The second step is then reaching out, calling out, crying out to the One who actually has the power to save us.  At that point when I finally recognize the desperate state I am in spiritually, I don’t need someone to offer me a wise word of counsel or a pious word of encouragement.  I need someone who will actually step in and act on my behalf, One who has the power to do for me what I can’t do for myself, and that One is Jesus.  He alone has the power to save, to forgive and to set free.

And then, having heard His word of forgiveness He also gives us the power to live new lives as His followers.  He doesn’t just dust us off and send us on our way to soil ourselves all over again.  Rather He empowers us to begin to live changed lives.  Just as He became incarnate once in history, so He promises to take up residence within us, enabling us to be changed from the inside out by the indwelling ministry of His Holy Spirit.

This is the work Jesus was born to do, the work He did, the work He continues to do even now.  Jesus did what His name said He would do, and all of this is announced on the day of His birth.

Now let’s fast forward to our lesson from Luke where we witness Jesus at the end of His life, hanging on a cross between two thieves like any common criminal.  Curiously, the conversation which takes place there is all about “saving”, but it is all done in sarcasm.  The people, the soldiers, even one of the others hanging beside Him, mock Him, deride Him, and scoff at Him, saying, “You came to save others, why don’t you save yourself?”  Little did they know that had He chosen to save Himself He could not have saved anyone else.  It was in His willingness to sacrifice Himself that Jesus secured the way of salvation for each of us.

So even in His dying moments He did what He came to do.  To the one who cried out to Him in faith; one who perhaps least deserved it but most needed it; to one perhaps very much like you and me, He gave the gift of salvation.

Holman Hunt, the artist who painted the familiar picture of Jesus standing at the door knocking, also painted another less famous, but no less powerful image. It shows Jesus as a young boy standing at the door of a carpenter’s shop in Nazareth stretching His limbs which had grown cramped over the bench.  As He stands there in the doorway with arms outstretched the setting sun behind Him casts His shadow against the wall of the shop, and it is the shadow of the cross.  In the background stands His mother, Mary, and seeing His shadow there is fear of the coming tragedy captured in her eyes.
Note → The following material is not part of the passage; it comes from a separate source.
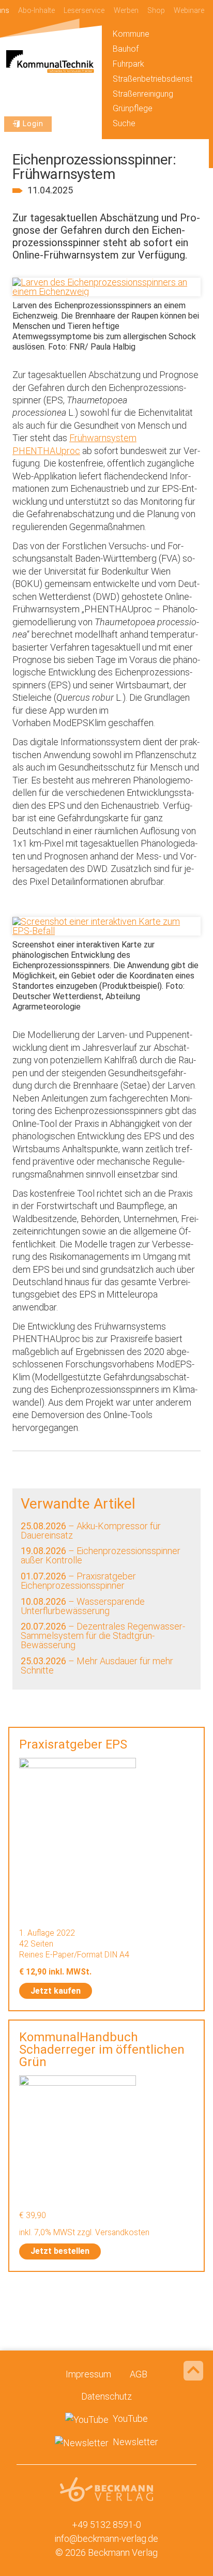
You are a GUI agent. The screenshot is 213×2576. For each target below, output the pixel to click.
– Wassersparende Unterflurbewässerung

If you look closely at our beautiful Christmas decorations you will notice that the Christmas trees are adorned with Easter lilies.  This point will be made again during the Lenten season when the cross we place here in the chancel will be made of Christmas trees.  This is more than mere decoration; it is a proclamation.  “The birth of Christ brought God to us, but it took the cross of Christ to bring us to God.”  His birth and His death tell the same message, “Jesus saves”.  This is who He is and what He does.  “The crib and the cross are made from the same wood.”